FLAMEGPU / FLAMEGPU2

FLAME GPU 2 is a GPU accelerated agent based modelling framework for CUDA C++ and Python
https://flamegpu.com
MIT License
106 stars 22 forks source link

Dependency Analysis #229

Open ptheywood opened 4 years ago

ptheywood commented 4 years ago

Rather than users having to describe models using explicit layers, using dependencies instead would allow the FLAME GPU library to determine the layers of execution, potentially improving performance through improved concurrency and reduced synchronisation points.

A directed acyclic graph (DAG) of the dependency relations should would need to be constructed from the user-provided dependencies between functions (via a new api).

An algorithm would then have to be applied to the DAG, to flatten the DAG into execution layers and synchronisation points. Alternatively this might map nicely to cuda graphs, although currently multiple graphs would be needed and this might not actually improve performance.

An initial implementation would include a dependency graph which is flattend to a set of layers for execution.
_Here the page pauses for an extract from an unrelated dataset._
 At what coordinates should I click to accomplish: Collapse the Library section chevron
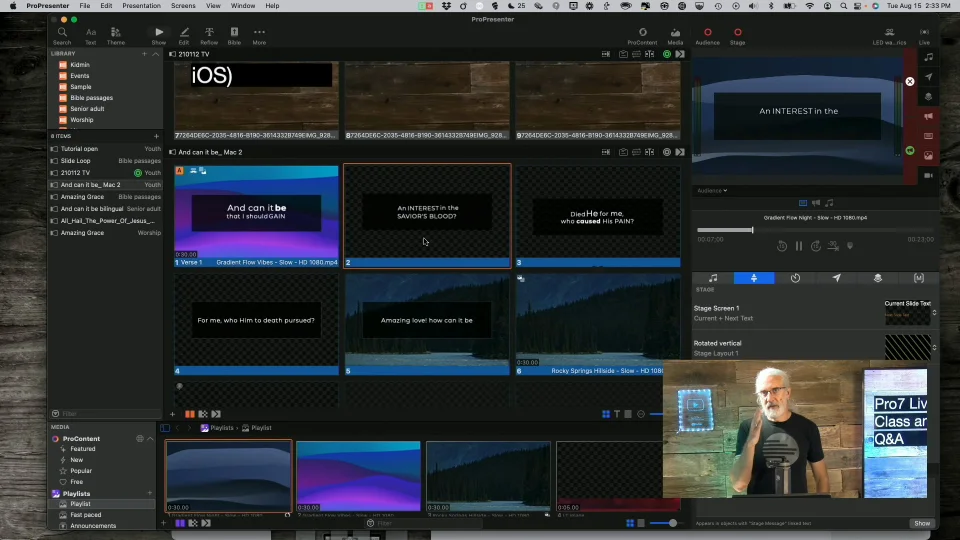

Longer term a dependency graph could be concretised into an execution graph, which is used within CUDAAgentModel rather than layers, although this would likely still need to form layers for concurrency.

ptheywood commented 4 years ago

Some current thoughts on how dependency analysis might work, in the context of a model implementation.

This only covers an example model with one agent type in one state, so will need expanding to cover multiple agent types, and/or multiple states, but the general idea will likely remain the same.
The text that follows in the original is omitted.